Si quelqu’un recourait contre ses Supérieurs en dehors de l’Ordre, outre les peines portées par le droit, que peut comporter le cas 7, qu’il soit gravement puni, même par la privation de voix active et passive, par la perte des offices de l’Ordre et par l’inhabilité perpétuelle à les exercer. De même que ceux qui recourraient à des personnes étrangères à l’Ordre, quelle que puisse être leur dignité, pour obtenir des Supérieurs une faveur quelconque, pour eux-mêmes ou pour d’autres, soient punis suivant la gravité de la faute.
(231) Afin que les peines qui sont en usage parmi nous ne soient ni empêchées ni mal interprétées, et pour être en même temps plus libres de procéder contre les coupables, on défend de divulguer les secrets de l’Ordre. Quiconque le ferait, sera privé de voix active et passive pendant un an.
(232) Comme la recherche des nouvelles inutiles du siècle et les amitiés mondaines nuisent gravement à la vie spirituelle et sont pour les séculiers eux-mêmes un sujet d’étonnement et de scandale, car elles sont une marque de tiédieur dans le service de Dieu et montrent que le Religieux est présent au Couvent de corps plus que de coeur; afin que notre esprit soit sans cesse occupé de pensées célestes et notre coeur rempli de notre très doux Sauveur, on défend aux Frères d’écrire des lettres sans cause raisonnable et d’en envoyer ou recevoir sans l’intermédiaire de leur propre Supérieur.
De plus, que les étudiants, pendant le cours de leurs études, et les laïcs, pendant les six ans qui suivent leur première profession, remettent ouvertes à leur Supérieur les lettres qu’ils voudront envoyer, et reçoivent ouvertes celles qui leur sont adressées.
Cependant que les Supérieurs, sans préjudice de leur droit strict, n’ouvrent pas les lettres de leurs religieux, sauf pour une cause raisonnable ou une nécessité urgente.
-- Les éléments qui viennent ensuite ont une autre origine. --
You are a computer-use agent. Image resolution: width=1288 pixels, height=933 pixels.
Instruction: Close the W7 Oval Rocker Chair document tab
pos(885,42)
Toutefois tous les Frères peuvent librement adresser des lettres, exemptes de tout contrôle, au Saint-Siège et à son Nonce dans le pays, au Cardinal Protecteur, à leurs propres Supérieurs majeurs et au Supérieur de leur couvent quand il en est absent, et ils peuvent recevoir de toutes ces personnes des lettres que nul n’a le droit d’ouvrir 8.
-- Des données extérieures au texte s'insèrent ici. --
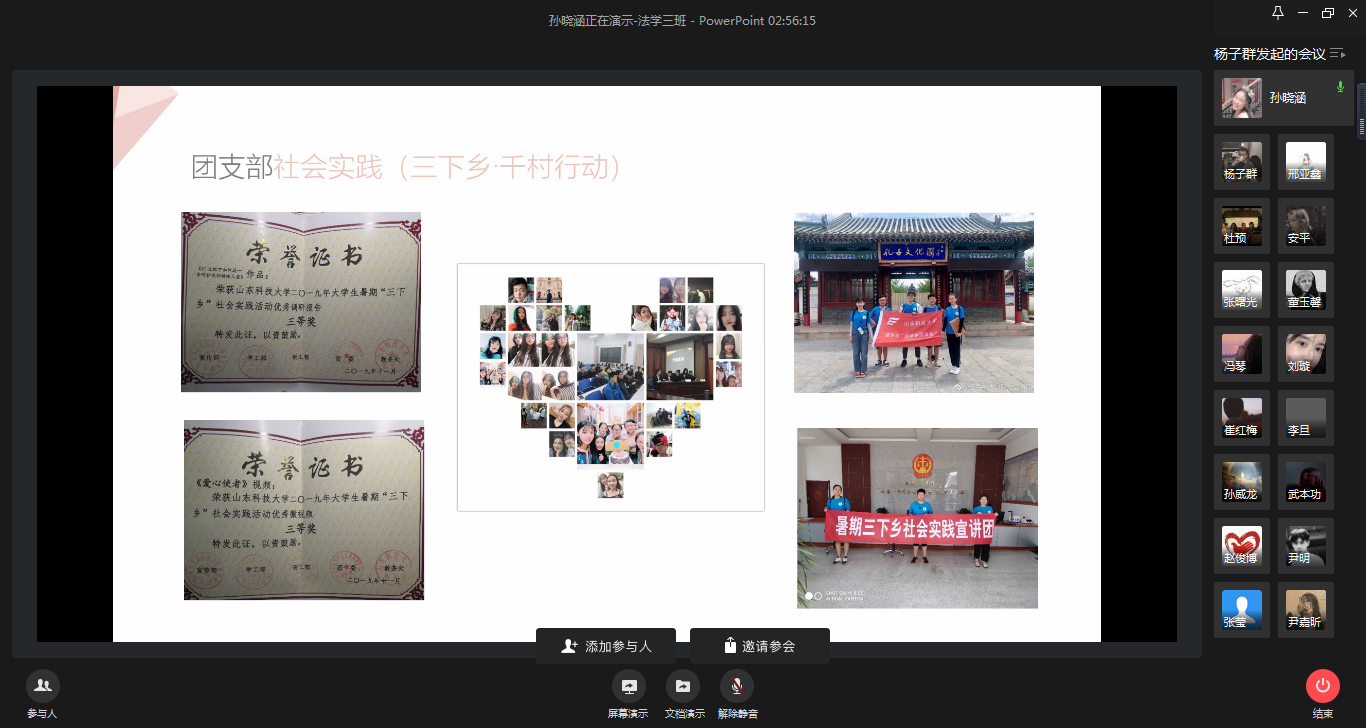Select participant 杨子群 avatar
Screen dimensions: 1366x728
point(1242,162)
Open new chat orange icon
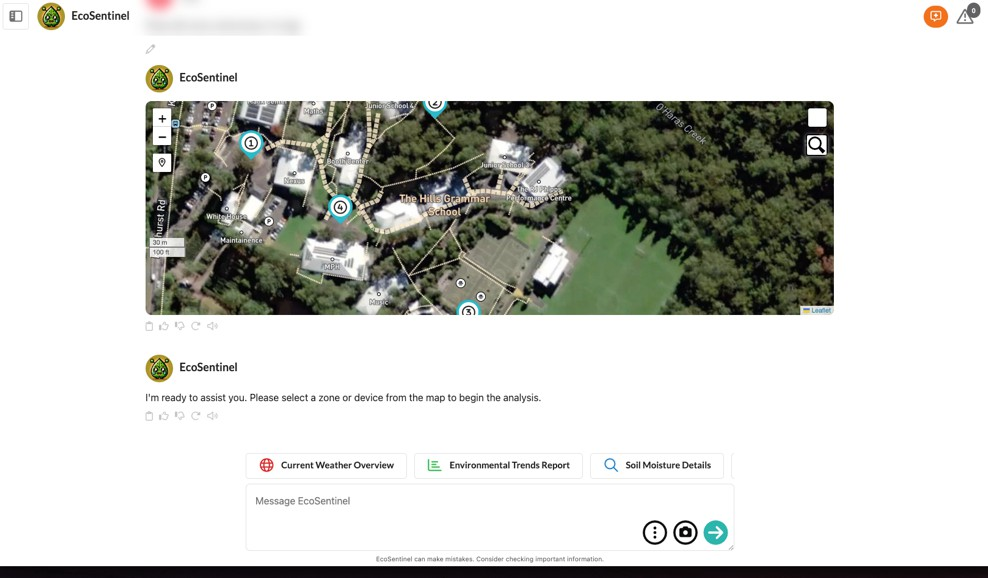Image resolution: width=988 pixels, height=578 pixels. pyautogui.click(x=935, y=16)
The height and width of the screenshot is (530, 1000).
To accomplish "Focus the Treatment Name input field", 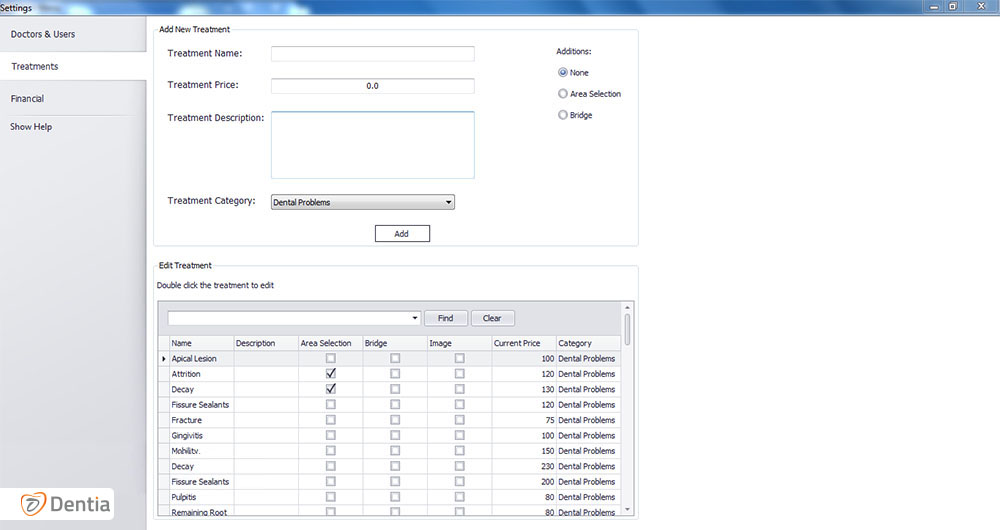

Et si quelque sujet interceptait, ouvrait ou retardait les lettres des Supérieurs, qu’il soit privé de voix active et passive, pendant deux ans, et que, pendant trois mois, il lui soit interdit de sortir du couvent. De même que l’on punisse sévèrement le Supérieur qui oserait intercepter, ouvrir ou retarder les lettres que chaque religieux peut envoyer sans contrôle aux Supérieurs mentionnés dans le droit, ou les lettres de ceux-ci adressées aux religieux.
(233) Et que ceux qui par leur condition ne sont pas tenus de se livrer à l’étude ne se mettent pas en peine de le faire, mais qu’ils travaillent avant tout à acquérir l’esprit du Seigneur et à suivre ses saintes opérations, qu’ils s’appliquent à le prier avec un coeur pur, et à être humbles et patients dans les persécutions et dans les infirmités.
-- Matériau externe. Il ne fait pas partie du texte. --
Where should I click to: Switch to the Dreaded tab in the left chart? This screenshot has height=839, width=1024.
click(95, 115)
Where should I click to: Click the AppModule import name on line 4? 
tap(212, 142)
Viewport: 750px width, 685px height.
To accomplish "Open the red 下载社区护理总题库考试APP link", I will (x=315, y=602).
Nous recommandons aussi à tous les Frères de se garder, suivant l’avertissement que notre séraphique Père nous donne dans la Règle, de tout orgueil vaine gloire, envie, avarice, soin et sollicitude du siècle; de toute détraction et de tout murmure contre qui que ce soit, surtout contre les Supérieurs ecclésiastiques, le clergé et les autres religieux; mais de porter à tous le respect qu’ils méritent, chacun selon son état, les regardant tous comme nos pères et nos supérieurs en Jésus-Christ notre Sauveur.